Под офортом, на котором секретарь священного трибунала читает приговор незадачливой шлюхе, он написал; «Ай-ай-ай! Можно ли так дурно обходиться с честной женщиной, которая за кусок хлеба с маслом усердно и успешно служила всему свету!» А тот офорт, где ведьма, сидя на закорках у сатира, дает кощунственный обет душам праведников, он истолковал так: «Клянешься ли чтить наставников и пастырей своих и повиноваться им? Клянешься ли выметать амбары? Звонить бубенцами? Выть и визжать? Летать, умащать, высасывать, поджаривать, поддувать? Делать все, что бы и когда бы тебе ни приказали? — Клянусь. — Отлично, дочь моя, нарекаю тебя ведьмой. Прими мои поздравления».
Долго обдумывал он, какой лист сделать первым. Наконец решился открыть цикл тем рисунком, на котором он сам упал головой на стол и закрывает глаза от привидений. Этот офорт он назвал «Всеобщий язык». Но такое название показалось ему слишком дерзким, он переименовал рисунок в «Сон разума» и пояснил: «Когда разум спит, фантазия в сонных грезах порождает чудовищ, но в сочетании с разумом фантазия становится матерью искусства и всех их чудесных творений». Чтобы заключить цикл «Капричос», он сделал новый рисунок.
Огромный чудовищно уродливый монах мчится в смертельном страхе, за ним второй, а впереди, раскрыв пасть, стоит один из безмозглых, звероподобных грандов, один из ленивцев и грызунов, сбоку маячит четвертое чудовище в виде орущего монаха. А под рисунком Гойя написал то, что вопят все четверо, разевая мерзкие пасти:
«Ya es hora! Вот он пробил
Час суда. Приспело время!»
Каждый должен был увидеть:
Грозный час настал!.. Отныне
С призраками он докончил.
Вон из разума и сердца
Автомата-гранда! К черту
Всех приспешников: монахов
И прелатов! Ya es hora!
Нет, не зря рисунком этим
Он «Капричос» завершает.
Ya es hora!
С того дня как Гойя показал «Капричос» друзьям, он уже менее строго оберегал уединение эрмиты. Друзья приходили теперь часто и запросто.

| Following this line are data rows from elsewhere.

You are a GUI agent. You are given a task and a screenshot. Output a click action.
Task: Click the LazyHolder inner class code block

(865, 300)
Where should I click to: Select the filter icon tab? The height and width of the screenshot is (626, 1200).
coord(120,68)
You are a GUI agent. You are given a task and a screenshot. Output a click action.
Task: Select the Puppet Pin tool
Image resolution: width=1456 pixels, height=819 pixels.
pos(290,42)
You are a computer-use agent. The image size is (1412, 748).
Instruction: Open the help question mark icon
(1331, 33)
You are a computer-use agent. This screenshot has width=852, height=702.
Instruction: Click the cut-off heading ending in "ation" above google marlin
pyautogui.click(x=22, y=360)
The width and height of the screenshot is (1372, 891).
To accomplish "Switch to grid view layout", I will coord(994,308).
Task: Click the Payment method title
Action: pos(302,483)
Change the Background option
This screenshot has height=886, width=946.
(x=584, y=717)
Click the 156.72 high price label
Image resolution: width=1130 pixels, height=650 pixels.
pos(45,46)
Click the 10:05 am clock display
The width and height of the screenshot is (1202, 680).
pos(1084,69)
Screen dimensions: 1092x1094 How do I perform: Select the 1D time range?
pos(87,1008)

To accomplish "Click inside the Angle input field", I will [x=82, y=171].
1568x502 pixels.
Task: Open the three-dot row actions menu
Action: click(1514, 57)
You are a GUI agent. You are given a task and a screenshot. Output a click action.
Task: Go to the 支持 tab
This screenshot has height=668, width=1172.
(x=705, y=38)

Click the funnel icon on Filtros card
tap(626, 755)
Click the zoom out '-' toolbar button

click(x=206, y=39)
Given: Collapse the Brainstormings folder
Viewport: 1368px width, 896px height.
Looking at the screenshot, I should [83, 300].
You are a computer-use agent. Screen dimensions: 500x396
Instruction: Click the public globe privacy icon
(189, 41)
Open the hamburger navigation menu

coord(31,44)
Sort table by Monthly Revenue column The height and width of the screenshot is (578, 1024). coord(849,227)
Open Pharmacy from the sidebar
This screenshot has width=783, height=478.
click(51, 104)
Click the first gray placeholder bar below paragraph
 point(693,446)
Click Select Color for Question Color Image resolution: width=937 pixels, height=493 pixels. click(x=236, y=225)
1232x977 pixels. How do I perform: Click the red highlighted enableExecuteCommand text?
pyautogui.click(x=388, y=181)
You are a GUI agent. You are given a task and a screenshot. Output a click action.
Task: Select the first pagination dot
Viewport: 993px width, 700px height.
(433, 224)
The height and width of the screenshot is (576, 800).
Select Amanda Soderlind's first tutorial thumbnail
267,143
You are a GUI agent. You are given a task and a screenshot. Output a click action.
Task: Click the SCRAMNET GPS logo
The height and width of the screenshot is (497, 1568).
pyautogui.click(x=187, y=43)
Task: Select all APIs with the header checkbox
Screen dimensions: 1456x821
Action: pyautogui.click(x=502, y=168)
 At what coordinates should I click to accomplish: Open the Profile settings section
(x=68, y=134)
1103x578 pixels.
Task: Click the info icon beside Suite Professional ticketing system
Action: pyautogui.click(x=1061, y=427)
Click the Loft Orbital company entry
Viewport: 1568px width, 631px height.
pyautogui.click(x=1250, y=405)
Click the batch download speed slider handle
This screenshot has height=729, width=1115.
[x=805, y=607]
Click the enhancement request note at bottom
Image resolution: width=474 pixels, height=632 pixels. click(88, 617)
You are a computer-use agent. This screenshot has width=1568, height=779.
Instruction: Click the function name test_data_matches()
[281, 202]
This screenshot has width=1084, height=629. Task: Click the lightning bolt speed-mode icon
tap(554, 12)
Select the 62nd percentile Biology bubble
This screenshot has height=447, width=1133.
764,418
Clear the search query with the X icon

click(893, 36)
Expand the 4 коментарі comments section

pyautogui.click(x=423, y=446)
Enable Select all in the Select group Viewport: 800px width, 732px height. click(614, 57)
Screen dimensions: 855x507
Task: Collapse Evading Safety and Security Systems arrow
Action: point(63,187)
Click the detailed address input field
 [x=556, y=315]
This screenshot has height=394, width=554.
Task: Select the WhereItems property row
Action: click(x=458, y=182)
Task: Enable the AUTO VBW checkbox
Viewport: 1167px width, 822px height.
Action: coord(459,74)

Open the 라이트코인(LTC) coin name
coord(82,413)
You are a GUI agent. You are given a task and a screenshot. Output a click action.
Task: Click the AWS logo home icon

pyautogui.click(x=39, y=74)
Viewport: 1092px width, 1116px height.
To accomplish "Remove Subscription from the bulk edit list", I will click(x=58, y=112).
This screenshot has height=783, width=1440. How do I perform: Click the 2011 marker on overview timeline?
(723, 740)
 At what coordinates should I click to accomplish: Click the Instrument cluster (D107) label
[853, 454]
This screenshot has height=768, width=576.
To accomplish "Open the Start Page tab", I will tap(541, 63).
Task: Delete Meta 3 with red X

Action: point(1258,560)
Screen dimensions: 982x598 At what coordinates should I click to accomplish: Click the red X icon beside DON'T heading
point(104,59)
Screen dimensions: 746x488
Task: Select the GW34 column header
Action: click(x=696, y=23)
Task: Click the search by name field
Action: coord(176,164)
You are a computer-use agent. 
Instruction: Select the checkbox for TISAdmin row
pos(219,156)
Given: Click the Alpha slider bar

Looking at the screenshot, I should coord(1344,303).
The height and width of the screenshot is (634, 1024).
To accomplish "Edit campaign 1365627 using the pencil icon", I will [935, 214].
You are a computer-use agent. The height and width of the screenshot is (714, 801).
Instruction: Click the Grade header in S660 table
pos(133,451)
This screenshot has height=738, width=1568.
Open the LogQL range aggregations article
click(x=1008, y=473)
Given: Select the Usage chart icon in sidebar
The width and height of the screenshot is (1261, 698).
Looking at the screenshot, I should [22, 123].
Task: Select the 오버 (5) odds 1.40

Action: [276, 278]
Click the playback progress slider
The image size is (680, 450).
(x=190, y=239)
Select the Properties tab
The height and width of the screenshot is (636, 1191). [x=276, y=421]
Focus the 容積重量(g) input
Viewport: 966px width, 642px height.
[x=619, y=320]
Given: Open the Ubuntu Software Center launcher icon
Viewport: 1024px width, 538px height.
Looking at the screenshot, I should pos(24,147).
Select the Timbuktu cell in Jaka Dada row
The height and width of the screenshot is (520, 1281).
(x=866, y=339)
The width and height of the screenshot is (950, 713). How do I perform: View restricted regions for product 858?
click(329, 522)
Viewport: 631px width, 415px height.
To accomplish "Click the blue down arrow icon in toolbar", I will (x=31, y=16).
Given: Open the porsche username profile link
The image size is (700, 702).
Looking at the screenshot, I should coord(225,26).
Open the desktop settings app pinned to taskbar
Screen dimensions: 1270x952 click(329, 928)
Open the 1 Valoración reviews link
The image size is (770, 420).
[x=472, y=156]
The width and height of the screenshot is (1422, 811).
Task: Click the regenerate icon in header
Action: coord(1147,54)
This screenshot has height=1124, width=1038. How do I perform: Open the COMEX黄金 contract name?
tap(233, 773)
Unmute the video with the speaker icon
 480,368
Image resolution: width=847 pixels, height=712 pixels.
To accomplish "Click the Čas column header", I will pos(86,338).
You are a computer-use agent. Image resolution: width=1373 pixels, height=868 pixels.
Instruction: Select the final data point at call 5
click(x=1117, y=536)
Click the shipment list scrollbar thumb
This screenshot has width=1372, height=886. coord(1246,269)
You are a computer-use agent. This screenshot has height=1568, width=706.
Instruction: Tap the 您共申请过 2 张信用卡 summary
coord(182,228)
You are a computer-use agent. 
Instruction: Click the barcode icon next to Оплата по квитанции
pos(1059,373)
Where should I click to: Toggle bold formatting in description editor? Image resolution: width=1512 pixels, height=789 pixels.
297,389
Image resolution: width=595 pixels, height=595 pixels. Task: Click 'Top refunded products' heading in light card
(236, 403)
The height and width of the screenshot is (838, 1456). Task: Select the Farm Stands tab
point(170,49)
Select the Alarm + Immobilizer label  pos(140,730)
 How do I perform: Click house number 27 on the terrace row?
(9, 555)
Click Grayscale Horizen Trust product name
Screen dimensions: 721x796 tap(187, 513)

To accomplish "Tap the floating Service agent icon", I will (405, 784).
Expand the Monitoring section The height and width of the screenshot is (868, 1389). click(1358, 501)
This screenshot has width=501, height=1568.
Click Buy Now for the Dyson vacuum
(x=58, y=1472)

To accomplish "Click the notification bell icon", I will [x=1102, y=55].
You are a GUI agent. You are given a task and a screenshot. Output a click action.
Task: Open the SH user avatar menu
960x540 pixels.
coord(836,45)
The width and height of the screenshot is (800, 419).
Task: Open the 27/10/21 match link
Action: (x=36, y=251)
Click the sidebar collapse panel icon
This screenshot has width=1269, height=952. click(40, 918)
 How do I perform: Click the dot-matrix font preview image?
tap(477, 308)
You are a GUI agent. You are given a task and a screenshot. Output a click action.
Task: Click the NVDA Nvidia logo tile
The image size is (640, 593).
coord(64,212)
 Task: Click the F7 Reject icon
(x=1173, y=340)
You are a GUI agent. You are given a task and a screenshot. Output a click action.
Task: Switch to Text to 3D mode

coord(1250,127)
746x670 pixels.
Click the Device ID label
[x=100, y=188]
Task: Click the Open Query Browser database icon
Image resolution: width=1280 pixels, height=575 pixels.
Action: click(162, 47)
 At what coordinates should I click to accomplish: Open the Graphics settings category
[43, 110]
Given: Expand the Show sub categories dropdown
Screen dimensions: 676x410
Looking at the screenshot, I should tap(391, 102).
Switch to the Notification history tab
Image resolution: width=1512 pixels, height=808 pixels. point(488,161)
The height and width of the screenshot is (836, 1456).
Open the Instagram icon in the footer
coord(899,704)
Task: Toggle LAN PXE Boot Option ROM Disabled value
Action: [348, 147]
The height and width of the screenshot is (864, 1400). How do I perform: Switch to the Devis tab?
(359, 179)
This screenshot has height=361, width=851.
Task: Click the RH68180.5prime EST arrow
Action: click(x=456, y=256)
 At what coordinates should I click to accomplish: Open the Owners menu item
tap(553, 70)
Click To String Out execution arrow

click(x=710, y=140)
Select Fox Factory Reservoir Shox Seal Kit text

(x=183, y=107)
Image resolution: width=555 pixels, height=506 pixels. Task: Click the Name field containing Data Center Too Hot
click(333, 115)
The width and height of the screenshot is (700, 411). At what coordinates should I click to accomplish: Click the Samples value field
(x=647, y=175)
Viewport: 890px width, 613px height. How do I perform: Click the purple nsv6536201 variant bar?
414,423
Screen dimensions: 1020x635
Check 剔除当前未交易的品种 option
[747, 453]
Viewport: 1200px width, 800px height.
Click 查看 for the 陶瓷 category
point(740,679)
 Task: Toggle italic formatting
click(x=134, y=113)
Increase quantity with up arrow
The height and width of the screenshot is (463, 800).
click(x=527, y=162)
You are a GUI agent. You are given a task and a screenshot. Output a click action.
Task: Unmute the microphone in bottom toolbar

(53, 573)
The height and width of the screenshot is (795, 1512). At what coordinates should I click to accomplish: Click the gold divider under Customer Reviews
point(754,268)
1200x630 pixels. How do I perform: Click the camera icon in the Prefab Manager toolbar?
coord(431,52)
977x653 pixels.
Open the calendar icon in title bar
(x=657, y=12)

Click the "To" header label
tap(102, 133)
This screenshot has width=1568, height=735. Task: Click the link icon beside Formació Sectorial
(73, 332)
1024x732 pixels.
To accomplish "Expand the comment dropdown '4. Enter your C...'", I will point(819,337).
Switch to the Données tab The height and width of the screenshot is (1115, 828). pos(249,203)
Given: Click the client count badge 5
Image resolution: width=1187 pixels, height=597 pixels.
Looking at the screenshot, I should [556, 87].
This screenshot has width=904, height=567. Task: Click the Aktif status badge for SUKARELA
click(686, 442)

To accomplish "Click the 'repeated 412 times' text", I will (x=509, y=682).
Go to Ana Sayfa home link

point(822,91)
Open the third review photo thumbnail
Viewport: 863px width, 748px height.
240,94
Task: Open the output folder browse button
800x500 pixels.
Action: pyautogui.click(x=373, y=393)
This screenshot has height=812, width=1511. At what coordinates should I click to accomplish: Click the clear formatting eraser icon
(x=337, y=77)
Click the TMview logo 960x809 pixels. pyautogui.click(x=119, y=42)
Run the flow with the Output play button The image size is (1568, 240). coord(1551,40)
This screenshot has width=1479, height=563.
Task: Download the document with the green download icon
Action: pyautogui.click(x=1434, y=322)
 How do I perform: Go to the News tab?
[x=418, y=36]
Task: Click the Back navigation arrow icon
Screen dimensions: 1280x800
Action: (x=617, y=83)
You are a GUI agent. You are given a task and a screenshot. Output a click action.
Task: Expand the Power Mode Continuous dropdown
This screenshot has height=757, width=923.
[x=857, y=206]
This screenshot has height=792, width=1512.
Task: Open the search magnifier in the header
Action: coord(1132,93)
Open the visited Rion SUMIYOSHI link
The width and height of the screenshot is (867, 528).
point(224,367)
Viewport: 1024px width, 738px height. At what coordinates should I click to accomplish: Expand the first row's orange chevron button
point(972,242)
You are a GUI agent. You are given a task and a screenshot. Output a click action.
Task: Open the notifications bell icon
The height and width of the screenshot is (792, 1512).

Однажды Агустин, Мигель и Кинтана пришли втроем, и Мигель, с улыбкой указывая на молодого поэта, написал Гойе: «Он принес тебе подарочек».
Гойя вопросительно взглянул на покрасневшего Кинтану, а Мигель продолжал писать: «Он сочинил оду, посвященную тебе».
Кинтана застенчиво достал из папки рукопись и протянул ее Гойе. Но Агустин потребовал:
— Нет, пожалуйста, прочтите вслух.
— Да, да, прошу вас, дон Хосе, прочтите, — подхватил Гойя. — Мае приятно смотреть, как вы читаете. Я многое разбираю.
Кинтана стал читать. Стихи были звучные. Он читал:
С годами королевство обветшало.
Растрачено господство мировое.
Но жар искусства, пламенно пылавший
В творениях Веласкеса, Мурильо,
Поныне жив! Он — в нашем славном Гойе!
Перед его фантазией волшебной
Действительность, смущенная, померкла.
Настанет день! О, скоро он настанет,
Когда перед тобой, Франсиско Гойя,
Склонится мир, как перед Рафаэлем
Сегодня он склоняется. Из разных
Земель и стран в Испанию стекаться
Паломники начнут, чтобы увидеть
Твои картины… О Франсиско Гойя —
Испании немеркнущая слава!
Растроганно улыбаясь, смотрели друзья на Гойю, он и сам улыбался, немного сконфуженно, но тоже был тронут.
Si vendra un dia
Vendra tambien, oh, Goya! en que a tu nombre
El extranjero extatico se incline… —
повторил он стихи Кинтаны, и всех поразило, что он так хорошо расслышал их. Кинтана покраснел еще сильнее.
— Вы не находите сами, что перехватили через край? — улыбаясь спросил Гойя. — Добро бы вы написали, что я лучше коллеги Жака-Луи Давида, но уже лучше Рафаэля — это, пожалуй, несколько преувеличено.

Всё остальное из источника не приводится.